The West Midlands Police and Crime Commissioner, David Jamieson, has made his main asks to government ahead of their Drugs Summit in Glasgow on Thursday (27th February 2020).
David Jamieson has published a report setting out a number of key recommendations on how to change the UK’s drug policy, to reduce harm, crime and save the taxpayer money.
Currently, the cost of heroin and cocaine alone is estimated to be costing the West Midlands economy £1.4 billion each year, a figure which the Police and Crime Commissioner has been working to reduce.

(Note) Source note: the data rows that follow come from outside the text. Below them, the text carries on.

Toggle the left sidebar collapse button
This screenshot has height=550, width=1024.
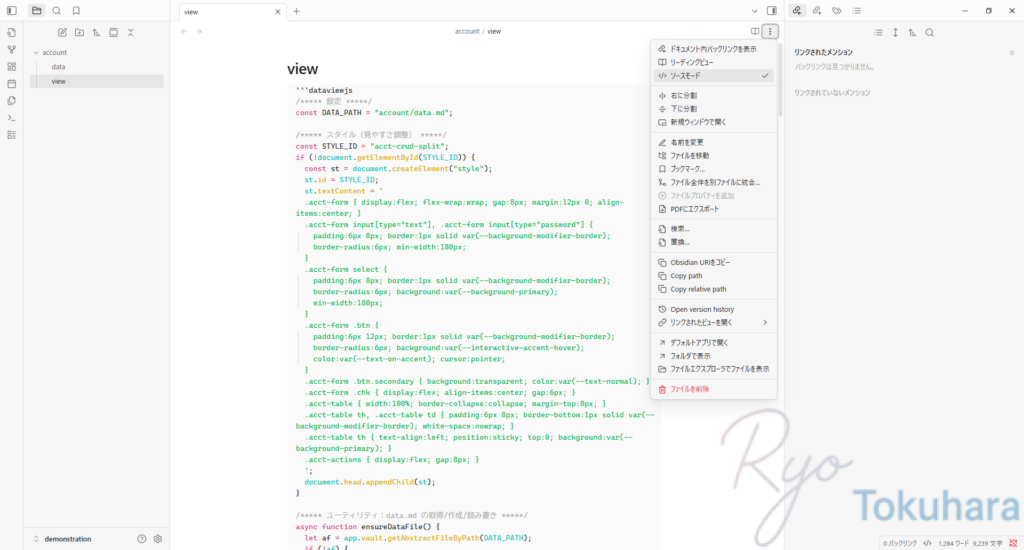[x=11, y=11]
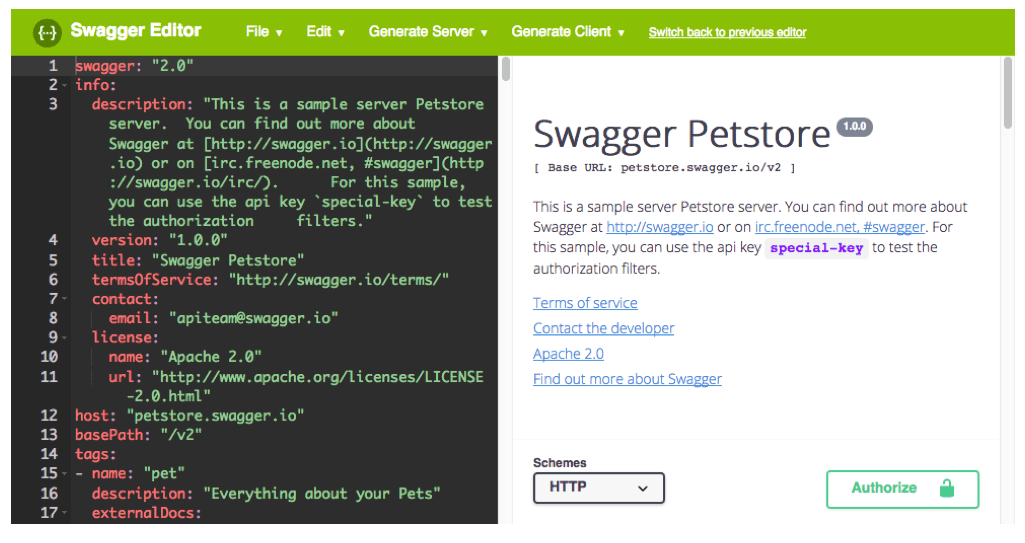Image resolution: width=1025 pixels, height=543 pixels.
Task: Fold the contact section at line 7
Action: pyautogui.click(x=65, y=300)
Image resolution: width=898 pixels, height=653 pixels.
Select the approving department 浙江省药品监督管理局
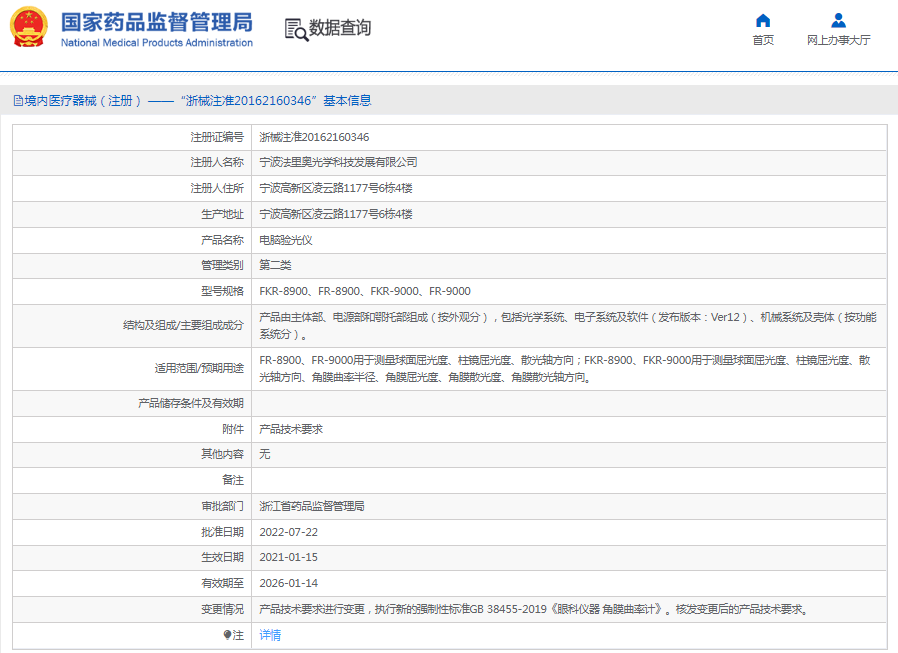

The Police and Crime Commissioner’s key asks this week are:
• To establish a sensible debate about the future of drug policy, with a focus on pragmatic solutions
• Reform of the Proceeds of Crime Act which ensures that forces get a greater share of the money they seize from criminals, rather than be retained by Home Office.
• To call on public bodies to roll out the use of the lifesaving drug naloxone, and follow the lead of the West Midlands who are the first force in the country to begin equipping officers with it.
Speaking ahead of the summit, the West Midlands Police and Crime Commissioner, David Jamieson said: “For too long, the debate around drugs has not focused on what we really need, which is to reduce harm, reduce deaths and save the taxpayer money.
“A person dies from drug poisoning every three days in the West Midlands, with someone dying every four hours in England. At a huge cost to the taxpayer, the cost of each chaotic drug user to the taxpayer is over £60,000 each year. The total cost to just the West Midlands economy is estimated to be £1.4 billion – this is staggering and we can very easily reduce this cost.
“First we need to come to a position where talking about drug policy is not taboo, and we can have an open and honest debate about what has worked and failed in the past and to learn from that.”
Commenting on changes to the Proceeds of Crime Act, the PCC said: “Currently, police forces only receive a fraction of the money they seize under the Proceeds of Crime Act (POCA), meaning they are spending a lot of time for little gain. An increased return to the force would help undermine the illicit business by creating a funding stream to support those with addiction into recovery.
“Reforming POCA would give police forces a greater incentive to seize the ill-gotten gains of criminals, take away their money and their assets.
“I have, this year, used money from POCA to fund a new unit of financial investigators to seize money from criminals by going after their bank accounts. The money they seize will pay for the running costs of the team and to support those with addiction problems.
“This would particularly help in the fight against high end drug dealers profiting from the misery of others.”
David Jamieson added: “An area where we could do much better in reducing harm would be rolling out the lifesaving drug naloxone. We’ve equipped our Birmingham City Centre officers with the drug, which can reverse the effects of an opioid overdose.
“The drug, which can be administered as a nasal spray or used like an epi-pen is a key tool which is helping West Midlands officers save lives.
“I would urge the government to call on other public bodies, such as local councils, the fire service, public health practitioners and others to carry the drug so we can drive down drug related deaths across the country.”